Usually the contestants are paired with some coaches, other artists or producers, to help them rehearse and arrange songs. This season the CEO of Interscope Records is the appointed Pygmalion, Jimmy Iovine the genius. Frankly, I find it incredibly hard to care or connect with the ego driven kids with the pretty voices who end up on the stage of American Idol, which is why I don’t watch the show. But I was quickly holding the iron in mid-air as Jimmy, a world-famous producer with a knack for not only discovering talent but for nurturing it the old-fashioned way, talked to each of the contestant. The advice he was giving was of the best kind: quantifiable, easy to understand, feasible. To a would be rocker planning to sing Elton John’s “Rocket Man” he said “You should sing it as if you just performed in front of 20,000 people and this is your first encore before you do the monster hit”. In a single sentence, he was able to establish the tone and the subtlety of the performance he was asking for – a performance that would slightly quiet the crowd before getting them into a frenzy with the big hit.

He also displayed an understanding of the individual, of what this kid needed and, above all, he was giving him the parameters within which to let him roam free. And he did that, over and over, with each contestant.

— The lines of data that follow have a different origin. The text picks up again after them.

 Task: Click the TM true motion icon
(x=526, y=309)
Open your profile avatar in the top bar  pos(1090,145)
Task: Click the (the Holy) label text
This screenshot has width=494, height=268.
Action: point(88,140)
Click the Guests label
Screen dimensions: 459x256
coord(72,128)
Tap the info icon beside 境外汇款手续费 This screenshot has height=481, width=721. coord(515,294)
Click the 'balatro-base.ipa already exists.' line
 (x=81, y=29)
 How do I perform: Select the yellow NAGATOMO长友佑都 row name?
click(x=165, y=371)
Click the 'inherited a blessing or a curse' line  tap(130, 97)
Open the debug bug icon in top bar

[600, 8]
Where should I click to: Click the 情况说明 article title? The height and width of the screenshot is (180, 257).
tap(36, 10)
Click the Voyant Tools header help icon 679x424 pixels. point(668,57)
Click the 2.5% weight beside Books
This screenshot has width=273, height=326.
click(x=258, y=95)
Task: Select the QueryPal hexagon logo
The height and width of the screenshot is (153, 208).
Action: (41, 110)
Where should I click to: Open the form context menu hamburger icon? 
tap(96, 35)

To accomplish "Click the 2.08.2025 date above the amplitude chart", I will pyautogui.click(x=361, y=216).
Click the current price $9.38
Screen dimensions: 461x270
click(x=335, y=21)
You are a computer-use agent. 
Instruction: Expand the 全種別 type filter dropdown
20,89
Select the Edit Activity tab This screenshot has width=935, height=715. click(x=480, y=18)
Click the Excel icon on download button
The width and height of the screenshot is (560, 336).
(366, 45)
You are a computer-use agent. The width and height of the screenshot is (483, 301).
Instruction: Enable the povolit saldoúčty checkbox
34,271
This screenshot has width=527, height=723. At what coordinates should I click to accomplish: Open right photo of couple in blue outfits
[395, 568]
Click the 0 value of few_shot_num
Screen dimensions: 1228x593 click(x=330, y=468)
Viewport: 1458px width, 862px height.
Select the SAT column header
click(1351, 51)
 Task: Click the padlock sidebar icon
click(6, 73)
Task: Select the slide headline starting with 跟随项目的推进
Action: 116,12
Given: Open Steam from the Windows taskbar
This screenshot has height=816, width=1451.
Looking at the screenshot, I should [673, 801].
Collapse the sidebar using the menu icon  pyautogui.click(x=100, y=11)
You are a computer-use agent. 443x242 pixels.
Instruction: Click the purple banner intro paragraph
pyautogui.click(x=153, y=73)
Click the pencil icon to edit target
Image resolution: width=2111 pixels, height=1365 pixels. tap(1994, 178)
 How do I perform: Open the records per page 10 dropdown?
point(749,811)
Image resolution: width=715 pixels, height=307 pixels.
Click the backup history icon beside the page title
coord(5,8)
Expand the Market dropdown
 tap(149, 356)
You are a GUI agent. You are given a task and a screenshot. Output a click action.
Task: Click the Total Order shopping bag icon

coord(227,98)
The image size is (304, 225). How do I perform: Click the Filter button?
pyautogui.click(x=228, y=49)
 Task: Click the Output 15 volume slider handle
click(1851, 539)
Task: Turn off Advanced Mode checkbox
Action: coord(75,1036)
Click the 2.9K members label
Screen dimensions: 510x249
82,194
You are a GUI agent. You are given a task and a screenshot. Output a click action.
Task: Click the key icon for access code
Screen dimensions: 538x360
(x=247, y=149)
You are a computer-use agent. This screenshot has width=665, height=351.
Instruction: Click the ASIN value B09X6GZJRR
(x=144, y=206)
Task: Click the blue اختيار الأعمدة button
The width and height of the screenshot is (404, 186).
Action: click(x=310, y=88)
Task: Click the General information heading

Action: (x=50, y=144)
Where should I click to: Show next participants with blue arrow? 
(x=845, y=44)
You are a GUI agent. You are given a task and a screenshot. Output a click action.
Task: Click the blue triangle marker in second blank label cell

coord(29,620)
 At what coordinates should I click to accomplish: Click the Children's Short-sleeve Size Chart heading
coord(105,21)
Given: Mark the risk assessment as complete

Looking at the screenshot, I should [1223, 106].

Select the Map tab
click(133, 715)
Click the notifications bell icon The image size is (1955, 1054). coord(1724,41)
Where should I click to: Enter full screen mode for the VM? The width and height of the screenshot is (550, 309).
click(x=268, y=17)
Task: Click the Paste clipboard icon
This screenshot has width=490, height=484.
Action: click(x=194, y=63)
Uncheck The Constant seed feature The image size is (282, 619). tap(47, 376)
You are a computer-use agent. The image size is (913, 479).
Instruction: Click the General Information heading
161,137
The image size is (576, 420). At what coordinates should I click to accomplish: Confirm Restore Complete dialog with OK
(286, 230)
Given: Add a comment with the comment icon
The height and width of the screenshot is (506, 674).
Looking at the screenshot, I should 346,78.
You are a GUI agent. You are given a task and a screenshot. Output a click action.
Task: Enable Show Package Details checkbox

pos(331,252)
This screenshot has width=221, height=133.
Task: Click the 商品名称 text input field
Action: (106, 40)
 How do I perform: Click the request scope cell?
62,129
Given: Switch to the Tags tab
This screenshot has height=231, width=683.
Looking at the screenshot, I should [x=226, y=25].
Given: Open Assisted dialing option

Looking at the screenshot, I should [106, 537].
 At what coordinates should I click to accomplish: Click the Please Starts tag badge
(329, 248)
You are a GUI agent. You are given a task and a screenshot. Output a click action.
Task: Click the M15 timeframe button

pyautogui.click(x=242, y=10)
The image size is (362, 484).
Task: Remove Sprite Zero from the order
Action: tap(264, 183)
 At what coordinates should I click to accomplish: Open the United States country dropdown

That is called mentoring. An art too often nonexistent in corporations or small businesses alike. There was a time when the only way to learn a business or a trade or an art was at the feet of an elder who was already established in his or her field (mostly his). Mentoring was not so much a business tool but a necessity. Nowadays we expect college degrees or experience somewhere else to have done the trick and deliver fully formed employees. Or, worse, we don’t have the time or don’t find the time to dedicate to those who, for 8 hours a day, depend on our counsel and direction – which should be quantifiable, easy to understand and to execute.

It’s hard to show up at a place of work in the absence of somebody who is willing and able not so much to solve your problems but to nudge you towards the paths and the tools for you to figure it out. And who can teach you – to make a cake, to draw a business plan, to mediate a sticky situation, to be a better you.

There are people you will do anything for out of fear and those you will out of respect and because they will always give something back – in other words, our mentors. Jimmy Iovine was a good reminder on Tuesday night to keep on showing up at work and be the best mentor I can be. As to the ironing, only half of it got done, during the commercial breaks. Who knew Steven Tyler could be so funny?